-- Page excerpt --
Example 1 (Variation of parameters) \[ 4y^{\prime \prime }-y=e^{\frac {x}{2}}+6 \] Solution is \(y=y_{h}+y_{p}\). The roots of the characteristic equation are \(\pm \frac {1}{2}\),. hence \(y_{h}\) is\[ y_{h}=c_{1}e^{\frac {1}{2}x}+c_{2}e^{-\frac {1}{2}x}\] The basis for \(y_{h}\) are \(y_{1}=e^{\frac {1}{2}x},y_{2}=e^{-\frac {1}{2}x}\). Let \[ y_{p}=y_{1}u_{1}+y_{2}u_{2}\] Where \begin {align*} u_{1} & =-\int \frac {y_{2}f\left ( x\right ) }{aW}dx\\ u_{2} & =\int \frac {y_{1}f\left ( x\right ) }{aW}dx \end {align*}

Where \(a=4,f\left ( x\right ) =e^{\frac {x}{2}}+6\) and \[ W=\begin {vmatrix} y_{1} & y_{2}\\ y_{1}^{\prime } & y_{2}^{\prime }\end {vmatrix} =\begin {vmatrix} e^{\frac {1}{2}x} & e^{-\frac {1}{2}x}\\ \frac {1}{2}e^{\frac {1}{2}x} & -\frac {1}{2}e^{-\frac {1}{2}x}\end {vmatrix} =-\frac {1}{2}-\frac {1}{2}=-1 \] Hence \begin {align*} u_{1} & =-\int \frac {e^{-\frac {1}{2}x}\left ( e^{\frac {x}{2}}+6\right ) }{-4}dx=\frac {1}{4}x-3e^{-\frac {1}{2}x}\\ u_{2} & =\int \frac {e^{\frac {1}{2}x}\left ( e^{\frac {x}{2}}+6\right ) }{-4}dx=-\frac {1}{4}e^{\frac {1}{2}x}\left ( e^{\frac {1}{2}x}+12\right ) \end {align*}

Hence \begin {align*} y_{p} & =y_{1}u_{1}+y_{2}u_{2}\\ & =e^{\frac {1}{2}x}\left ( \frac {1}{4}x-3e^{-\frac {1}{2}x}\right ) +e^{-\frac {1}{2}x}\left ( -\frac {1}{4}e^{\frac {1}{2}x}\left ( e^{\frac {1}{2}x}+12\right ) \right ) \\ & =\frac {1}{4}xe^{\frac {1}{2}x}-\frac {1}{4}e^{\frac {1}{2}x}-6 \end {align*}

Therefore\begin {align*} y & =y_{h}+y_{p}\\ & =c_{1}e^{\frac {1}{2}x}+c_{2}e^{-\frac {1}{2}x}+\frac {1}{4}xe^{\frac {1}{2}x}-\frac {1}{4}e^{\frac {1}{2}x}-6 \end {align*}

Or by combining terms into new constant, the above becomes \[ y=c_{3}e^{\frac {1}{2}x}+c_{2}e^{-\frac {1}{2}x}+\frac {1}{4}xe^{\frac {1}{2}x}-6 \]

-- Source material --
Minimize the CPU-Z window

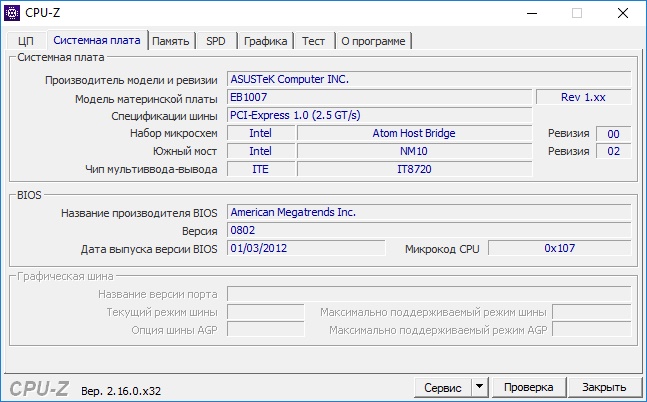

-- Your task --
Using the variation of parameters example, answer these:
1. What are the roots of the characteristic equation?
2. What value does the Wronskian W come out to?
3. What constant term appears at the end of the final solution for y?
The material is irrelevant here.

-- Task solution --
1. \(\pm \frac{1}{2}\)
2. \(-1\)
3. \(-6\)